# [Fragmento seleccionado]
________

El poder, sin embargo, no pierde sus objetivos: impedir mediante el chantaje, el soborno o efímeros puestos en los gobiernos, que surja una izquierda coherente. Una izquierda que, necesariamente, debe asumir la continuidad histórica de las luchas emancipadoras de la clase obrera y de los pueblos del Estado español, de forma que, unidas, se enfrenten al aparato ideológico, institucional, político y económico, edificado sobre la continuidad hegemónica de la herencia de la Dictadura.
Frente a los intentos de ocultar que la bestia franquista sigue viva, ante cada lucha obrera, en cada episodio de auge del movimiento popular, como ha sucedido en Cataluña, reaparece la brutalidad de la represión, el feroz escenario de la caverna mediática atizando sin pudor el enfrentamiento entre pueblos y la actuación impune de las organizaciones fascistas, estrechamente relacionadas con estructuras policiales.

________

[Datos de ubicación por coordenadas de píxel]
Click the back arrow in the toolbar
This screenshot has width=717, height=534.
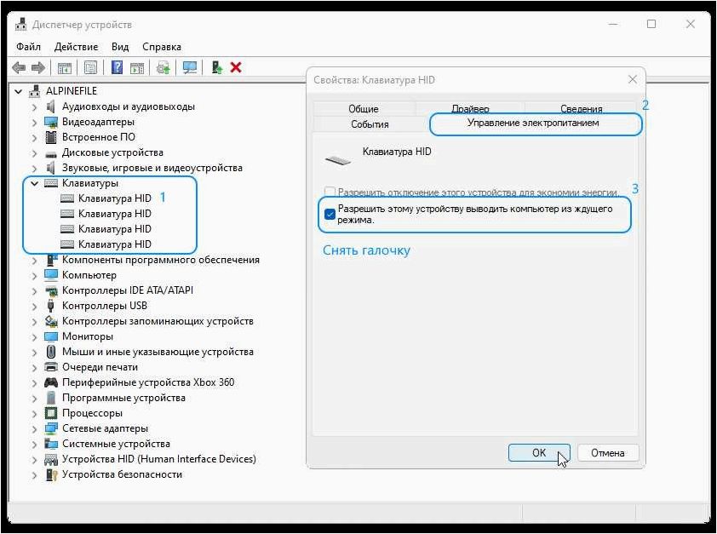click(x=19, y=67)
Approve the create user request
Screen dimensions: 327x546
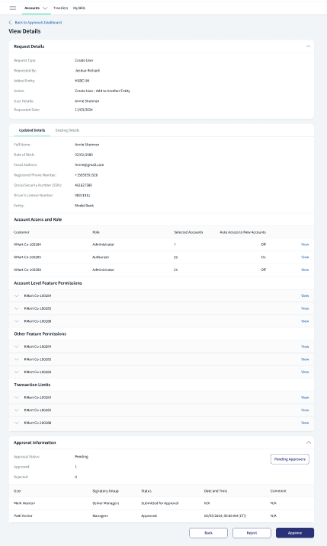295,533
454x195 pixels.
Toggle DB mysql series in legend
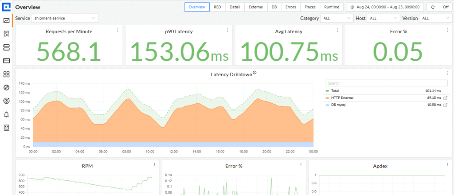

________

# [Conjunto de tareas]
[1] Según el fragmento seleccionado, ¿qué objetivo no pierde el poder y con qué medios lo persigue?
[2] Duplica del fragmento seleccionado el tramo que comienza con las palabras "Frente a los" y concluye con "con estructuras policiales.".

# [Soluciones en orden]
[1] Impedir que surja una izquierda coherente, mediante el chantaje, el soborno o efímeros puestos en los gobiernos.

[2]
Frente a los intentos de ocultar que la bestia franquista sigue viva, ante cada lucha obrera, en cada episodio de auge del movimiento popular, como ha sucedido en Cataluña, reaparece la brutalidad de la represión, el feroz escenario de la caverna mediática atizando sin pudor el enfrentamiento entre pueblos y la actuación impune de las organizaciones fascistas, estrechamente relacionadas con estructuras policiales.